Stochasticity as a challenge for genetic determinism in the cell by Andras Paldi
The last talk I will mention tonight was made by a biologist about stochasticity in single cells. We can sometimes have a very deterministic representation of how a cell works. For example, signalling pathways seem to imply that once a signal arrives, it automatically brings a cascade of consequences as if you pressed a button on a vending machine.
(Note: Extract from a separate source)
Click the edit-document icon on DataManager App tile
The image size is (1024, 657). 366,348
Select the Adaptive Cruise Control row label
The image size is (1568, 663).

But this is a false impression. All the actions in a cell are dependent on molecules meeting and they are mainly drifting randomly according to a Brownian motion. This picture with the arrows should really be understood as the average behavior of a cell. An important reference is stochastic gene expression in a single cell (2002):
These results establish a quantitative foundation for modeling noise in genetic networks and reveal how low intracellular copy numbers of molecules can fundamentally limit the precision of gene regulation.
This is of course connected with thermodynamics and physical statistics. You describe the behavior of random particles (a gas molecule/a cell) and when you look at many of them you can observe measurable quantities (the temperature, the pressure/ a phenotype). Paldi also made the point that it is very expensive to have a tight control over gene regulation :
In such systems, the minimal error decreases with the quarticroot of the integer number of signalling events, making a decent job16 times harder than a half-decent job.
This is connected with the difficulties of Dudoit. If you look at individual cells, then you are not looking at the simple average story but to all the very noisy individual cells. Furthermore, the cells in the mixed cluster might actually be oscillating between the two distinct neuron type. Still, being able to get expression data for a single cell is awesome.